In the final stage of fascism, the fascist state has consolidated power and freed itself of its petty-bourgeois class origins. Poulantzas says that this is the most brutal stage, for it involves violent purges at the state level to remove the petty-bourgeoisie, and terroristic repression over the masses. The fourth stage results when the opposition to fascism does not succeed in removing the fascist government. One defining feature of this period is the beginning of expansionist imperialist wars. In Germany, this was the beginning of the camps in Auschwitz, and the imperialist war against Europe and the Soviet Union. Brazil has not yet achieved this stage, and the dynamics in which it develops will probably be different than in Nazi Germany. Bolsonaro, Trump, and the right-wing Colombian president Ivan Duque have formed an alliance against the Venezuelan government of Nicolas Maduro.
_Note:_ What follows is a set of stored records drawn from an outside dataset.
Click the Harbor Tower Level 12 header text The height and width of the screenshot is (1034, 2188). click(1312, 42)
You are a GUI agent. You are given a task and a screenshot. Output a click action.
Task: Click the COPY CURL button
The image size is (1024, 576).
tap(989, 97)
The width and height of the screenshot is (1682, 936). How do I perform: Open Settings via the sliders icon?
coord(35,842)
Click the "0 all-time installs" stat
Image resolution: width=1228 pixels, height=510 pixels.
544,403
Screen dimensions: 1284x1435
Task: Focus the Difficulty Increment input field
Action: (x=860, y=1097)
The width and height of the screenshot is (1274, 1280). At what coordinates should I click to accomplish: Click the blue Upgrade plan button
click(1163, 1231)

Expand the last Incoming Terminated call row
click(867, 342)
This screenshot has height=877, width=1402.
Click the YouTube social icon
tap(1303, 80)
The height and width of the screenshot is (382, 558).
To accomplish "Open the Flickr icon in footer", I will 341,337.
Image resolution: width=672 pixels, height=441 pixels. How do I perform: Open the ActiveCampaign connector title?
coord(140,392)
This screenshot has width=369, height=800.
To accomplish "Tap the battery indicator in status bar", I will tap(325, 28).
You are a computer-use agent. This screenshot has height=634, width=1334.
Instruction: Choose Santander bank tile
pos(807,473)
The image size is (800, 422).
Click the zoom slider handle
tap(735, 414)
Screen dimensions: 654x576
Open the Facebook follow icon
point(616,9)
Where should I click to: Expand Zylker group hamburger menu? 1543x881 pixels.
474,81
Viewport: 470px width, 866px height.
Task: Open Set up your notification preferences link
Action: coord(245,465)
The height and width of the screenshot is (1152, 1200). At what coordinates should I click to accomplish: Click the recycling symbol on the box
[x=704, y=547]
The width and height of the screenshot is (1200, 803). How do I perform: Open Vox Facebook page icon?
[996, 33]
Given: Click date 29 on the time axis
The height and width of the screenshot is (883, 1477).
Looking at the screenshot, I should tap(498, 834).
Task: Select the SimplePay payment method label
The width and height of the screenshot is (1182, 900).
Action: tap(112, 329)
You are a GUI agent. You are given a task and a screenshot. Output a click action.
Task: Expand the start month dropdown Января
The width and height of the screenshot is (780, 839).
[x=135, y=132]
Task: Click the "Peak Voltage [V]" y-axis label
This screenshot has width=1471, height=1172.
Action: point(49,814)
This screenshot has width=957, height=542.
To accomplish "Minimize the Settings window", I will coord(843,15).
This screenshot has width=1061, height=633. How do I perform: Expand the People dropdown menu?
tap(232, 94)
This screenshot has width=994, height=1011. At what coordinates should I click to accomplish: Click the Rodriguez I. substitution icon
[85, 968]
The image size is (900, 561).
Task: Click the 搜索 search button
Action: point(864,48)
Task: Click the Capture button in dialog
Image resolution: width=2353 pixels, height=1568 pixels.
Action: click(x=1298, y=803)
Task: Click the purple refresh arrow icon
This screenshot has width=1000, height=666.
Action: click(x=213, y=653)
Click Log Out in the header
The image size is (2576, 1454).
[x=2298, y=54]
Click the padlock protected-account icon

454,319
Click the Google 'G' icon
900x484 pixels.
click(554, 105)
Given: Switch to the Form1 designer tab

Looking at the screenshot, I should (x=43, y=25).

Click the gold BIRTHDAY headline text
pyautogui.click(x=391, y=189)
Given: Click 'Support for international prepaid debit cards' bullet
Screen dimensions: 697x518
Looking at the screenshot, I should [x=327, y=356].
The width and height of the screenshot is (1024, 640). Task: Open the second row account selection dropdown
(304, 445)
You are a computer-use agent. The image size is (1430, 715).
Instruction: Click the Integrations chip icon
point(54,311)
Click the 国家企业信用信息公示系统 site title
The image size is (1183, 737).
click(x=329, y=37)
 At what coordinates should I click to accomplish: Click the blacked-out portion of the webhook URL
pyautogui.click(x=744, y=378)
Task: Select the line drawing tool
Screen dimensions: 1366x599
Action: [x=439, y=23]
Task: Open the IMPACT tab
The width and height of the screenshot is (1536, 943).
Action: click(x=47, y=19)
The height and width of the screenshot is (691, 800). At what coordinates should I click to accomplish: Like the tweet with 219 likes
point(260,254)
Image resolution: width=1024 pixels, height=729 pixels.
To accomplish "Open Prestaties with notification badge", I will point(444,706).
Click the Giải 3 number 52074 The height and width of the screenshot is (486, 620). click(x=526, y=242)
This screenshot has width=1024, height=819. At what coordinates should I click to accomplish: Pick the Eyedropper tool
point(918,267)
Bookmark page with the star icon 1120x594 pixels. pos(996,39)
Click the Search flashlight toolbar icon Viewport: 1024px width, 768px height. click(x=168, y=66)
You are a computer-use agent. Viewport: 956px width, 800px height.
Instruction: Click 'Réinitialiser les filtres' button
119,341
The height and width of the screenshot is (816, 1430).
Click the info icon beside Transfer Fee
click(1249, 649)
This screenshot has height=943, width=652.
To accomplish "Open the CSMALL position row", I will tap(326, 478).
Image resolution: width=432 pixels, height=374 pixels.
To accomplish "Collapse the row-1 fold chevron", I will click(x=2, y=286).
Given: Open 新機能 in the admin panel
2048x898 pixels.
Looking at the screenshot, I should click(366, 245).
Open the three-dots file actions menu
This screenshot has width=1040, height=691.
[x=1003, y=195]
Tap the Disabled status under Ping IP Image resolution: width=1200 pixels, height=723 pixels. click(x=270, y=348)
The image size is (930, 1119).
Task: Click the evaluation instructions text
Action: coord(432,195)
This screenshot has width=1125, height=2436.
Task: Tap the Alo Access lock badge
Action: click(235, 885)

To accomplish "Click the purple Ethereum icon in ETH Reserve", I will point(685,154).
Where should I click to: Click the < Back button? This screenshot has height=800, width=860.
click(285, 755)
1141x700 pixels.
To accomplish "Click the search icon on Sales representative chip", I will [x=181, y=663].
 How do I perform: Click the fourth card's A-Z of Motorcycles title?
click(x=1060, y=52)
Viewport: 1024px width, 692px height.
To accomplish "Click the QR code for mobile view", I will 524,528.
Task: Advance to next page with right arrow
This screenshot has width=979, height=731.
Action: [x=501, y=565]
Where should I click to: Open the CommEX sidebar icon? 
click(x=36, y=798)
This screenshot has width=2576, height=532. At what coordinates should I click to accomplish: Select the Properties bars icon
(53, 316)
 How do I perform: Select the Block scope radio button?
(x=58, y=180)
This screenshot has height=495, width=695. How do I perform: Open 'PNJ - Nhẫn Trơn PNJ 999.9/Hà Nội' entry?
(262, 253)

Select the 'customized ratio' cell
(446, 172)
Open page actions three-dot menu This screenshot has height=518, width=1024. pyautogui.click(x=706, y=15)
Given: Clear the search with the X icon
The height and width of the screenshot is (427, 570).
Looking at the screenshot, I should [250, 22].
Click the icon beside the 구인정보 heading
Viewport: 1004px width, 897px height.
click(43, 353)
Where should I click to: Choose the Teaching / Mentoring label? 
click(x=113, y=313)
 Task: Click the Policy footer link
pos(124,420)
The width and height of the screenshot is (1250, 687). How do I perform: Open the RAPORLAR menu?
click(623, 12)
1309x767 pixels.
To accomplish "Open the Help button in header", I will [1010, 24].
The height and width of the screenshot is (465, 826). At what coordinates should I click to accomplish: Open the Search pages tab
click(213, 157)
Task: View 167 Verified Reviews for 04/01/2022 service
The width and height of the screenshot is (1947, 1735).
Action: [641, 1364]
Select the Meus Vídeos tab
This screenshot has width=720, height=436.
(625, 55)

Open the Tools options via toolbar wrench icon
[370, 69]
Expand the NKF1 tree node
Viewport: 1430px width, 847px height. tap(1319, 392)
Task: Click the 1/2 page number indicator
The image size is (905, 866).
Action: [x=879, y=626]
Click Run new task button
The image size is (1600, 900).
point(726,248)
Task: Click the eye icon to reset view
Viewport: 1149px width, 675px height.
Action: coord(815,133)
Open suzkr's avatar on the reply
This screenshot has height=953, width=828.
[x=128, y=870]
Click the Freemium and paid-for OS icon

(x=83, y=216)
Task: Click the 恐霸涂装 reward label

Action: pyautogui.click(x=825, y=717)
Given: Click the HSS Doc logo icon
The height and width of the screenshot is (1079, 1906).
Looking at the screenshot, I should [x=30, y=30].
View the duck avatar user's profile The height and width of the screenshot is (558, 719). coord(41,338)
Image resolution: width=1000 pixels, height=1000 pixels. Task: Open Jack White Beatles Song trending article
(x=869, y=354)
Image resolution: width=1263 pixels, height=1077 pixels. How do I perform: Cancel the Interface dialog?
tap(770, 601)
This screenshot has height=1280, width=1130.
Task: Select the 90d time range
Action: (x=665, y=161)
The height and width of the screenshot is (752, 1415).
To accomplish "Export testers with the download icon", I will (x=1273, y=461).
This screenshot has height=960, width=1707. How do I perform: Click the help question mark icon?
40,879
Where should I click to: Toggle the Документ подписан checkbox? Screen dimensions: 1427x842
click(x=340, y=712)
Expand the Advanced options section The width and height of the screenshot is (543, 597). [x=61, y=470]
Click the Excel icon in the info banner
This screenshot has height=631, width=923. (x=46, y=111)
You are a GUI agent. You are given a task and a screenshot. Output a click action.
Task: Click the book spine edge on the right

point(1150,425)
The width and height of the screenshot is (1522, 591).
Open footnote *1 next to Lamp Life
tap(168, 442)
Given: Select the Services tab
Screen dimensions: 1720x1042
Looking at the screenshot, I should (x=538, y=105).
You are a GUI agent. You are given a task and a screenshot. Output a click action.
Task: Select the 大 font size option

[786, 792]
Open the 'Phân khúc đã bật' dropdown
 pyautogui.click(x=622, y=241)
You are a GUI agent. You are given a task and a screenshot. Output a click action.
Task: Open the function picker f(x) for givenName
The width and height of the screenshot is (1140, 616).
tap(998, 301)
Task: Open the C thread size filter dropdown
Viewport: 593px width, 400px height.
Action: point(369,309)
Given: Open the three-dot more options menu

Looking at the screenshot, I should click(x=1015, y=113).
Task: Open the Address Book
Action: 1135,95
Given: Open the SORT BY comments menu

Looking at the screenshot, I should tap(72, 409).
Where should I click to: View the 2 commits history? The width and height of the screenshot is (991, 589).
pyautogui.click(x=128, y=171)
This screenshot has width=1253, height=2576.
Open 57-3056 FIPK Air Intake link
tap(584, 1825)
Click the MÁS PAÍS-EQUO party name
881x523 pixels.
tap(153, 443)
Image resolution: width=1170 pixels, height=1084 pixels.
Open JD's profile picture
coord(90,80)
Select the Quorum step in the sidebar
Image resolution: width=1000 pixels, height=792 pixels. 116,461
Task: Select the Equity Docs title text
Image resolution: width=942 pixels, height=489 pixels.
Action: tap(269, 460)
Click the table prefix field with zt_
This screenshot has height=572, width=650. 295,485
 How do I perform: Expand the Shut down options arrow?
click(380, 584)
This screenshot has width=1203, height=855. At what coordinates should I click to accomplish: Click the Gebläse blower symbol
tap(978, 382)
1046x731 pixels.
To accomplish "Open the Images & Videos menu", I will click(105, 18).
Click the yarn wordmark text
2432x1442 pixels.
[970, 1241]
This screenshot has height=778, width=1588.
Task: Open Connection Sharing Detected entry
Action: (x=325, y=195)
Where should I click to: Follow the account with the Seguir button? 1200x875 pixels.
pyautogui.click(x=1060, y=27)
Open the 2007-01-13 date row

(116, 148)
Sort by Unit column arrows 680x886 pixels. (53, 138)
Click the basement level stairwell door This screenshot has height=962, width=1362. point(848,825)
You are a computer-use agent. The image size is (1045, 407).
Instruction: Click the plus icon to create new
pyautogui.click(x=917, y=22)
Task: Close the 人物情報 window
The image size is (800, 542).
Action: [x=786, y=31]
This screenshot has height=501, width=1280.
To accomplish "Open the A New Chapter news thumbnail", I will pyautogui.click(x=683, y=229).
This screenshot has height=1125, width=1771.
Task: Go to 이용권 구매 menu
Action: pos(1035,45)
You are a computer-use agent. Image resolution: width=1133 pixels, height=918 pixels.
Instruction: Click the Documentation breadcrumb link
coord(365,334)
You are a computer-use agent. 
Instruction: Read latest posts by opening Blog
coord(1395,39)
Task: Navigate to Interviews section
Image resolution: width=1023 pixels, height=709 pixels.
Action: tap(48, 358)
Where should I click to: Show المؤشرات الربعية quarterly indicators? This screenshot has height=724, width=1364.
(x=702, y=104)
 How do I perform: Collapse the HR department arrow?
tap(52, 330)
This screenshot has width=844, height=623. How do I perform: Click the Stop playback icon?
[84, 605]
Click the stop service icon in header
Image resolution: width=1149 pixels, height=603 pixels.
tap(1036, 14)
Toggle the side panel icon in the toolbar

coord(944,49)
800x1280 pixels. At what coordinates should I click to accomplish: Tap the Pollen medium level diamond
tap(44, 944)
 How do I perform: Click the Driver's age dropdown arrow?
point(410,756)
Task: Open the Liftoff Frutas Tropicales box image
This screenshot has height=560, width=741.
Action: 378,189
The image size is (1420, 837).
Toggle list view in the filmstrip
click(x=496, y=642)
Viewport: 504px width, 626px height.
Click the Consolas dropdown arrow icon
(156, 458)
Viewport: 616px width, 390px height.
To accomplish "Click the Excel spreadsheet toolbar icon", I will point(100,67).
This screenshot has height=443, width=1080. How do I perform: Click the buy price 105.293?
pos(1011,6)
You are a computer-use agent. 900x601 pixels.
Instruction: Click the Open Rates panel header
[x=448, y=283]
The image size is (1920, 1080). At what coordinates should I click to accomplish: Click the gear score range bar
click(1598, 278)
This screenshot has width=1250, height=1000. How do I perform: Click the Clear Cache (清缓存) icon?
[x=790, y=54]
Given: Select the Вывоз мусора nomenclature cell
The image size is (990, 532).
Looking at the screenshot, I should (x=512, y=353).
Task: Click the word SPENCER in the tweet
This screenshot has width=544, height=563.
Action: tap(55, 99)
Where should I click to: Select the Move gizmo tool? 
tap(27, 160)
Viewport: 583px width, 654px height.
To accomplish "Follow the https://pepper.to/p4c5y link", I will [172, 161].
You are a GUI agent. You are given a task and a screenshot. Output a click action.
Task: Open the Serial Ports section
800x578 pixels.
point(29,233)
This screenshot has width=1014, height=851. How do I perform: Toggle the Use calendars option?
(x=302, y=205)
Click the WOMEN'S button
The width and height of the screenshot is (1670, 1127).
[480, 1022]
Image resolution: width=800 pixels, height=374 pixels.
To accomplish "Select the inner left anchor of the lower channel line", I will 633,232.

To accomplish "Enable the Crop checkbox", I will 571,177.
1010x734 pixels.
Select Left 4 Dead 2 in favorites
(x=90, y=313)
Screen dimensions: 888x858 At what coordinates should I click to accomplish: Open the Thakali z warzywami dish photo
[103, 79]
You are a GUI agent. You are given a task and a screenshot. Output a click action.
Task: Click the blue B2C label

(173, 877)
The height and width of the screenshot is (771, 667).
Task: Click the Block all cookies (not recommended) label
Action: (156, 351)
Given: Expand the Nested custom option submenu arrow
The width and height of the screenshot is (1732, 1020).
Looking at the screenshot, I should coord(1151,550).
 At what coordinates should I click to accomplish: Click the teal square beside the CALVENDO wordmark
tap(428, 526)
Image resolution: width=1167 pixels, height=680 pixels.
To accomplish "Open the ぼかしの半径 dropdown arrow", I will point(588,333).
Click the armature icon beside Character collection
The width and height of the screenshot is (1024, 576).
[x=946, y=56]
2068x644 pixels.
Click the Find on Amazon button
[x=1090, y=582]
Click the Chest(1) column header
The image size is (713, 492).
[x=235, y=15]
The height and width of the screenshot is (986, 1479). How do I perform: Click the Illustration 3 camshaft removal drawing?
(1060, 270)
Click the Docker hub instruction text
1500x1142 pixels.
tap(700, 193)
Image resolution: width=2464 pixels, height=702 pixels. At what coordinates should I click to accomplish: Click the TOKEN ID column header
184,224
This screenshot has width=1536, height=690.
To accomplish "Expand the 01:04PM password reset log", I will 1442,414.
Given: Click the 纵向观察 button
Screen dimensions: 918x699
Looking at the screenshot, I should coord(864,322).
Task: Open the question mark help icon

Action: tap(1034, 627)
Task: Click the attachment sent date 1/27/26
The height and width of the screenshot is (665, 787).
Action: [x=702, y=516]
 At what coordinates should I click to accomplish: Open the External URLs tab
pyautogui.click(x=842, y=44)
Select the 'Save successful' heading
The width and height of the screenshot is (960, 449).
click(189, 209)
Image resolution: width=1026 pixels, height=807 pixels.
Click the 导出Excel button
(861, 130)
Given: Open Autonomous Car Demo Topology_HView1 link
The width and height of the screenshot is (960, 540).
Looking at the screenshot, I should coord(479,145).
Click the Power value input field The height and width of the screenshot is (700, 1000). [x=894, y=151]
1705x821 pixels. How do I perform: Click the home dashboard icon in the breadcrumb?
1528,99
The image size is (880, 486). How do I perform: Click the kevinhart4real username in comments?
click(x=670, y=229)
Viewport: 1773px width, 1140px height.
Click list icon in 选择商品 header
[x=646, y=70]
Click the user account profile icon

Furthermore, Brazil and Colombia have both given the US access to its military intelligence and allowed them to build military bases. The three of them backed the counter-revolutionary Juan Guaido in an attempted coup against Maduro, and spread anti-Venezuela propaganda in their media. The beginning of the fourth stage of fascism in Brazil will likely be accompanied by a direct military invasion of Venezuela, which will receive assistance from the United States, Colombia, and other right-wing states in Latin America.